The annual Sports Illustrated Swimsuit Edition hit newsstands with the usual fanfare, with headlines highlighting its first-ever “plus size” model. At six-foot-two and size 12, Robyn Lawley looks healthy, curvy… and a lot like the women typically featured in SI.

Lawley doesn’t eagerly adopt the plus size label, the media certainly does—reminding all of us that size 12 is big, though the average American woman wears at least that. We know that labels and magazine covers are hardly a healthy way to gauge our own health and weight, but sometimes it’s hard to know where else to look.

Trainers tell us not to worry about the number on the scale, since muscle weighs more than fat. News reports cast doubt on the body mass index (BMI) as a measure. Clothing sizes are “just a number,” varying from brand to brand and fluctuating over time. Plus, our bodies naturally change and look different as we grow, give birth, and age. So what do we do? Try to pinch an inch? Scrutinize our cellulite? Ignore the 15 pounds that have crept up on us over the past couple years?

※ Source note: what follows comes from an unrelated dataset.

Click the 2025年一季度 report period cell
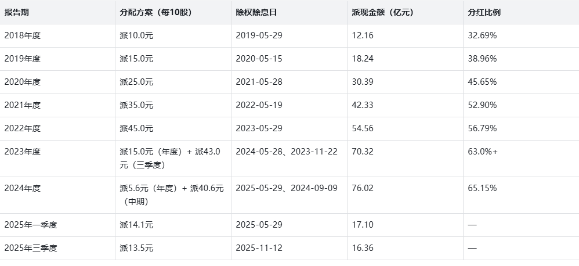 (31, 225)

Carrying too much weight, as study after study shows, can contribute to a range of illnesses and even lead to early death. However, too often our attempts at living a healthy lifestyle go overboard, leading us to police what we eat and criticize our bodies. As a family physician, recognizing the reasons for weight gain and effective interventions for weight loss are crucial for how I treat my patients—especially as the number of overweight and obese Americans continues to grow.

As a Christian and someone who has been overweight since my childbearing years, I confront many of the same questions my patients do as they look at the scale and in the mirror:

  • Am I being a good steward of the body God has given me?
  • Am I jeopardizing my long-term health and my ability to serve my patients, my community, my family as God intends me to?
  • Am I treating my body in a way that honors it and my Creator?

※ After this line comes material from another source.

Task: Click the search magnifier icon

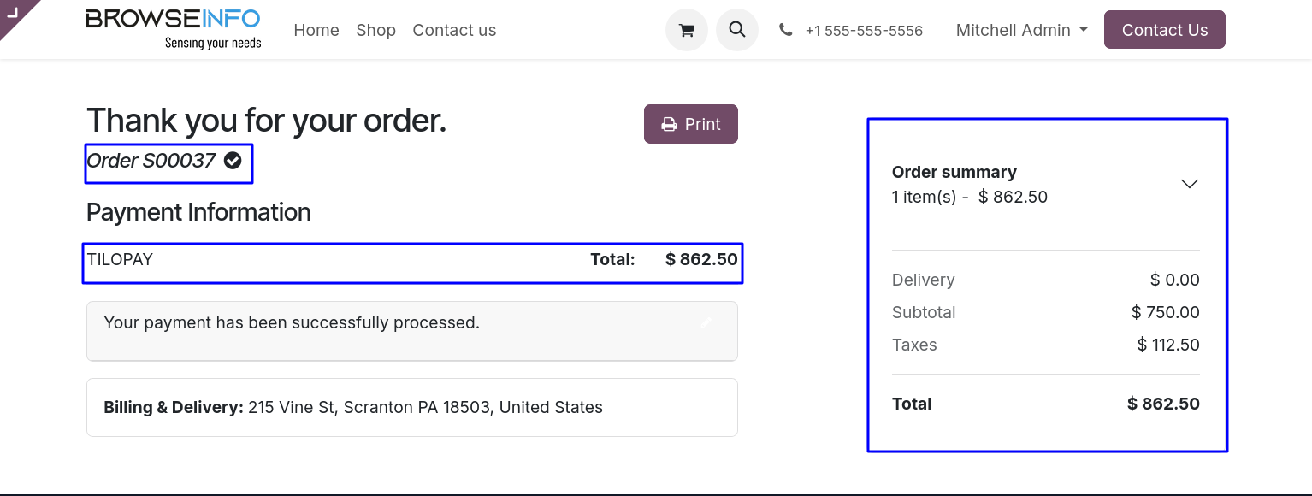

Even medical literature debates over how we designate a person clinically "overweight" enough to put their lives and health at risk. BMI, set as a federal standard in 1998, is still how medical professionals and insurance companies calculate health risk due to weight. Using height and weight ratios, it isn’t perfect (it mislabels as overweight some individuals who are fit and muscular), but it remains the best tool we have for simple calculation.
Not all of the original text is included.